→ **Passage shown**:
== Segment start ==

And for almost all of these validations, I managed to build an autofix option which automatically corrects any issues found.

What's new

As you can see in the list above, v2 adds a lot of new validations and it also adds the autofix feature to automatically resolve most of the issues found. If the action is not able to fix the issue, manual remediation steps are logged to the workflows summary pages.

Autofixes available:

  • delete/update/create branches
  • delete/update/create tags
  • convert branch to tag
  • convert tag to branch
  • delete/update/create/publish releases
  • automatically set the latest version
  • republish releases to make them immutable

There are a few other improvements worth noting:

  • Fully configurable which suites of rules you want to run
  • You no longer need to check out the whole repo to run the action
  • Retry logic and handling of rate limits
  • Available as module on the PowerShell Gallery

There is one unfortunate change to v1 I could not work around

  • You should pass the ${{ secrets.GUTHUB_TOKEN }} to the token: input of the action
  • For some validations the token must have contents: write permissions (to read draft releases)

== Segment end ==

→ **Tasks to carry out**:
**A.** Answer the following from the passage on the action's v2 release:
(i) Where are manual remediation steps logged when the action cannot fix an issue?
(ii) Which autofix is listed as making releases immutable?
(iii) Where is the action available as a module?
**B.** Reproduce the passage on the action's v2 release between "And for almost" and "workflows summary pages.", inclusive.

→ **Excerpted data**:
== Segment start ==

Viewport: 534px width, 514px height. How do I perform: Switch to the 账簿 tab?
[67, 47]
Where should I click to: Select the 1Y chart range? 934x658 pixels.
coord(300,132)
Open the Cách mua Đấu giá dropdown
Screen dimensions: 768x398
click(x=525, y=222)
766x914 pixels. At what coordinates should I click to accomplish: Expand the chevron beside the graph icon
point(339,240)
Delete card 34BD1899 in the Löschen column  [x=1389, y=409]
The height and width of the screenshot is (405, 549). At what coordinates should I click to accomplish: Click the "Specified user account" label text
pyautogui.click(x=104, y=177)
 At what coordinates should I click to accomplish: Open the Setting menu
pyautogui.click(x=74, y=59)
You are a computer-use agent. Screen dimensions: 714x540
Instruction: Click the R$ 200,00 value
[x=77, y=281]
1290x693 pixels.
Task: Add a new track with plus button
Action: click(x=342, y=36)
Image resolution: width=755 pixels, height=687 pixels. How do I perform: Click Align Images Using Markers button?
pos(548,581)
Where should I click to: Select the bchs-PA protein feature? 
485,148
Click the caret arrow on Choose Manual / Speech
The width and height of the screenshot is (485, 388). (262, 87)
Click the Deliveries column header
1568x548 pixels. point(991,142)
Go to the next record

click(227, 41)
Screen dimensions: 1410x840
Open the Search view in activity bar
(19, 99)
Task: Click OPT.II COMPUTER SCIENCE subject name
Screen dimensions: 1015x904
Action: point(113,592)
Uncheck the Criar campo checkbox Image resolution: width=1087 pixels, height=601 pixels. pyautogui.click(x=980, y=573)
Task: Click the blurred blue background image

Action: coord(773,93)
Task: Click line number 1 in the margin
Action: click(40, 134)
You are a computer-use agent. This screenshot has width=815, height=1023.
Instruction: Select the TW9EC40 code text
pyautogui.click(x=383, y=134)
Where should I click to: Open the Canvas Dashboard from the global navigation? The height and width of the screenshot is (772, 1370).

== Segment end ==

→ **Answers for the exercise**:
**A.**
(i) To the workflows summary pages.
(ii) Republishing releases.
(iii) On the PowerShell Gallery.

**B.**
And for almost all of these validations, I managed to build an autofix option which automatically corrects any issues found.

What's new

As you can see in the list above, v2 adds a lot of new validations and it also adds the autofix feature to automatically resolve most of the issues found. If the action is not able to fix the issue, manual remediation steps are logged to the workflows summary pages.